I think a lot about school, I think I will likely spend a lot of my life there. I’ve joked, probably one too many times in the past week, that I’m an “English student by inclination, [who will likely become an] English teacher by trade.” I am not too cool for school, and I don’t think I ever will be. I promise I’m not a teacher’s pet, and even if I was as a child, I certainly am not in 2024. I do not even try to make the teacher’s life easier. For starters, I’m writing my feelings on Substack instead of grading papers and finishing up my work before the weekend.
From my limited experiences, I do enjoy teaching. I can genuinely see myself really happy and fulfilled in that career path. I also remain steadfastly interested and cautiously inspired towards things that are not teaching. My eyes dart in the direction of other doors, ones that do not close the door on teaching (nor does teaching close the door on them), but these doors are ones which could add detours or forks to my “path”. They also add difficult questions. Are the things I want for myself illusively elusive or genuinely nonsensical? Why do I want to try for something that will cause a lot of pain if I don’t get it, and potentially even more if I do? Why do I want to put myself through this process again, and why would I want to put myself in a position where I will be put through similar processes on a cyclical basis?

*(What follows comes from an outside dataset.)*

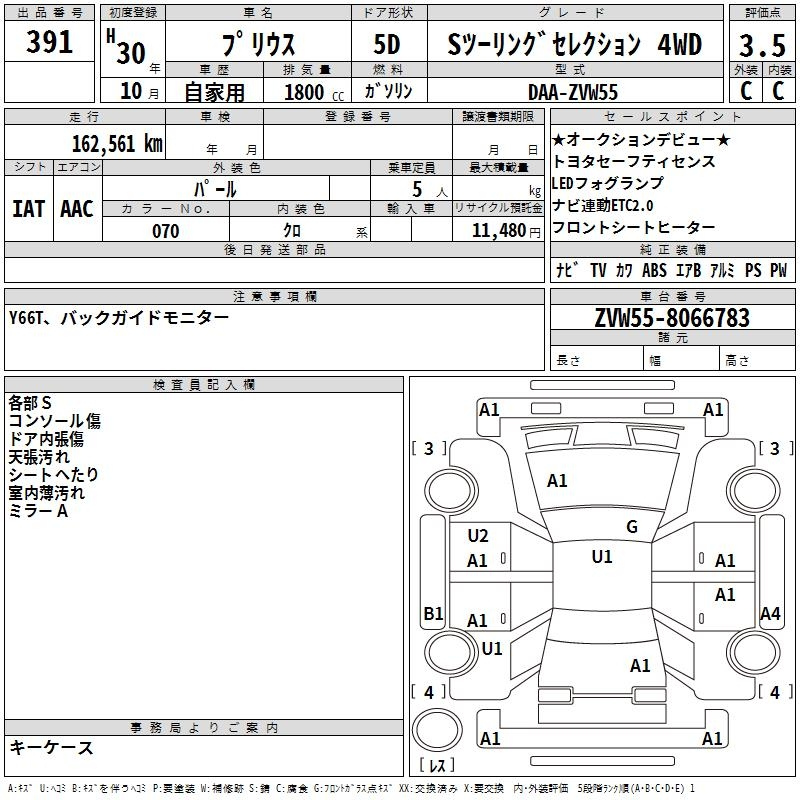
Task: Click the U1 mark on the car roof
Action: 601,557
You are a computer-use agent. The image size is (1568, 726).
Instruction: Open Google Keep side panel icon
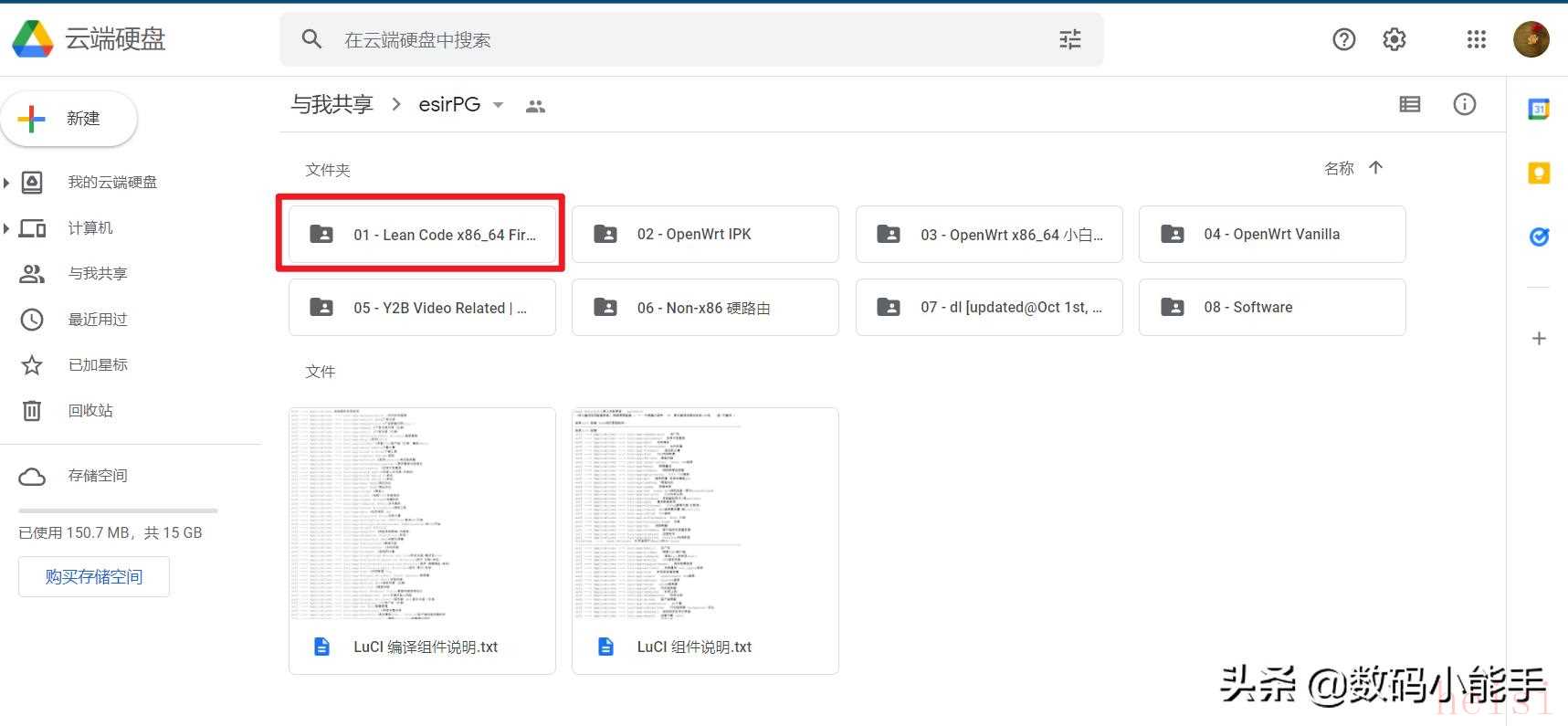click(x=1539, y=173)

I can’t attribute my fixation with higher education to some great media archetype, none of my on-screen heroines went to grad school. Rory Gilmore dropped out of Yale, Hannah Horvath flopped at Iowa, and Elle Woods doesn’t count because she went to law school and I’ve already told my family several times that isn’t my vibe right now.
Maybe “school”, with all its many memories and meanings, is the Mr. Big to my Carrie Bradshaw: We had great times together, we had horrible times together. It brings out my best traits just as it emphasizes my worst insecurities. Its recognitions affirm what I most want to believe is true about myself, its rejections linger longer than I’d like. I talk about school a lot and can’t stop, even when my friends get annoyed or frustrated. I spend a lot of time thinking about school and our alleged “will they/won’t they” relationship. I’ll perseverate on the back and forth, wondering if we are meant to be together and I should give it one more shot, or if we should never reunite because I am finally, once and for all, over and done for good. I will write extensively but never give meaningful credence to the latter option. We’ll be endgame for a while, until we aren’t anymore.

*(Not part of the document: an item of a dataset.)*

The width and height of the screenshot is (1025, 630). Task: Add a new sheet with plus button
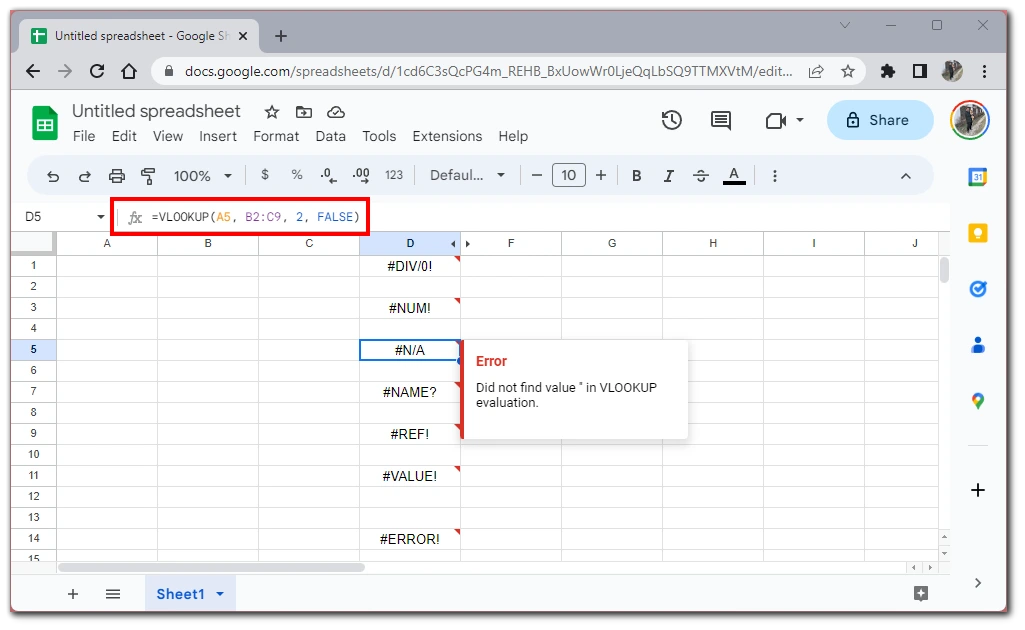[x=73, y=594]
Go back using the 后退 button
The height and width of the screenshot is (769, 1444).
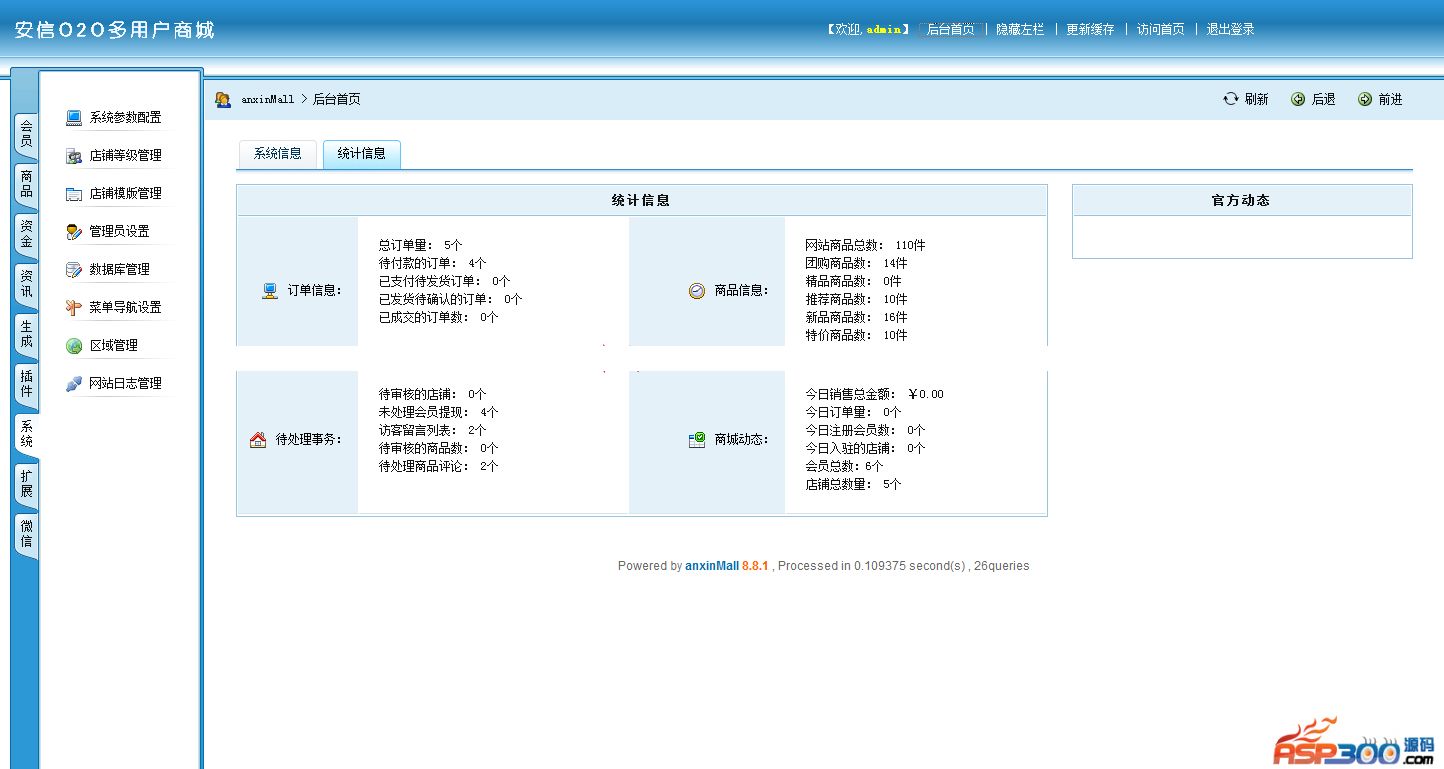point(1313,99)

To rehash and reword one of Carrie’s biggest (no pun intended) wisdoms: The most exciting, challenging and significant educational relationship is the one you have with yourself. And if you find some school to love the you you love, well, that's just fabulous.
Maybe someday I’ll say that I’ve matured and moved on to better things. But I might just be a hopeless romantic, knowing full well that I’ll swoon for school when I get the right call. I might actually be hopeful about this whole school thing, including my year “outside” of it. The first day of not-school I logged my review of The Great Gatsby on Goodreads after re-reading it with my summer students, I did horrible stand up comedy in front of new friends and old, and I felt not just settled in the not-school space I’ll be for the next little while, but maybe even a bit excited for what could happen in this previously uncharted territory. After all, back-to-school-September is an inherently hopeful time. If you were to look in my journal, you would see how neatly I wrote today’s date.